=== Data to process ===

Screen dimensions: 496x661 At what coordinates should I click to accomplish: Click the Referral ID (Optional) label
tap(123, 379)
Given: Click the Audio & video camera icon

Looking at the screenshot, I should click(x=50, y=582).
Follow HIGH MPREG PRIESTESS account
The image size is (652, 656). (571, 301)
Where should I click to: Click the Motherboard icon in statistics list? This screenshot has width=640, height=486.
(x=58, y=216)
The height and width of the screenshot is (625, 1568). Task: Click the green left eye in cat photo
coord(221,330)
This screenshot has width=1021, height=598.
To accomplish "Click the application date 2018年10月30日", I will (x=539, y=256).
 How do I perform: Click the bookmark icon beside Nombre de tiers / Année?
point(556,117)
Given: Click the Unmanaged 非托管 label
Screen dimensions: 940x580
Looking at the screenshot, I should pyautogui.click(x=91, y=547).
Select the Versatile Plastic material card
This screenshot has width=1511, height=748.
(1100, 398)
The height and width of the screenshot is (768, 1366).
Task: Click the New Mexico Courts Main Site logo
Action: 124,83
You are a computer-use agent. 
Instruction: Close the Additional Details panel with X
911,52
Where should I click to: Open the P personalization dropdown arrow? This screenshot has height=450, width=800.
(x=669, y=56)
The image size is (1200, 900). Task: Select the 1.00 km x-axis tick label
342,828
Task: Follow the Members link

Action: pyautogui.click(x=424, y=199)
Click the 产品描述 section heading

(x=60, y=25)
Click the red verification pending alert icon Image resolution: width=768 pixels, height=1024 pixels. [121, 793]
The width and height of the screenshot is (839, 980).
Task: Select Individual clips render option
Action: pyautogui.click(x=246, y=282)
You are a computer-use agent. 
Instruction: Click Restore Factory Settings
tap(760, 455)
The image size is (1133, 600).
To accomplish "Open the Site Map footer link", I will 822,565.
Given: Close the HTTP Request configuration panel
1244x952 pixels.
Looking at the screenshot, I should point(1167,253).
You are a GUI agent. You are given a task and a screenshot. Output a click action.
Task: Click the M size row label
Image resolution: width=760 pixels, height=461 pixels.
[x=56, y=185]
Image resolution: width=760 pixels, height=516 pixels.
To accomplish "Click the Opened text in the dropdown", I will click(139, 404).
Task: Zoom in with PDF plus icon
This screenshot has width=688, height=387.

===

Problem requirements>
Print each entry precisely. Include every line.

Answer to this exercise>
Screen dimensions: 496x661 At what coordinates should I click to accomplish: Click the Referral ID (Optional) label
tap(123, 379)
Given: Click the Audio & video camera icon

Looking at the screenshot, I should click(x=50, y=582).
Follow HIGH MPREG PRIESTESS account
The image size is (652, 656). (571, 301)
Where should I click to: Click the Motherboard icon in statistics list? This screenshot has width=640, height=486.
(x=58, y=216)
The height and width of the screenshot is (625, 1568). Task: Click the green left eye in cat photo
coord(221,330)
This screenshot has width=1021, height=598.
To accomplish "Click the application date 2018年10月30日", I will (x=539, y=256).
 How do I perform: Click the bookmark icon beside Nombre de tiers / Année?
point(556,117)
Given: Click the Unmanaged 非托管 label
Screen dimensions: 940x580
Looking at the screenshot, I should pyautogui.click(x=91, y=547).
Select the Versatile Plastic material card
This screenshot has width=1511, height=748.
(1100, 398)
The height and width of the screenshot is (768, 1366).
Task: Click the New Mexico Courts Main Site logo
Action: 124,83
You are a computer-use agent. 
Instruction: Close the Additional Details panel with X
911,52
Where should I click to: Open the P personalization dropdown arrow? This screenshot has height=450, width=800.
(x=669, y=56)
The image size is (1200, 900). Task: Select the 1.00 km x-axis tick label
342,828
Task: Follow the Members link

Action: pyautogui.click(x=424, y=199)
Click the 产品描述 section heading

(x=60, y=25)
Click the red verification pending alert icon Image resolution: width=768 pixels, height=1024 pixels. [121, 793]
The width and height of the screenshot is (839, 980).
Task: Select Individual clips render option
Action: pyautogui.click(x=246, y=282)
You are a computer-use agent. 
Instruction: Click Restore Factory Settings
tap(760, 455)
The image size is (1133, 600).
To accomplish "Open the Site Map footer link", I will 822,565.
Given: Close the HTTP Request configuration panel
1244x952 pixels.
Looking at the screenshot, I should point(1167,253).
You are a GUI agent. You are given a task and a screenshot. Output a click action.
Task: Click the M size row label
Image resolution: width=760 pixels, height=461 pixels.
[x=56, y=185]
Image resolution: width=760 pixels, height=516 pixels.
To accomplish "Click the Opened text in the dropdown", I will click(139, 404).
Task: Zoom in with PDF plus icon
This screenshot has width=688, height=387.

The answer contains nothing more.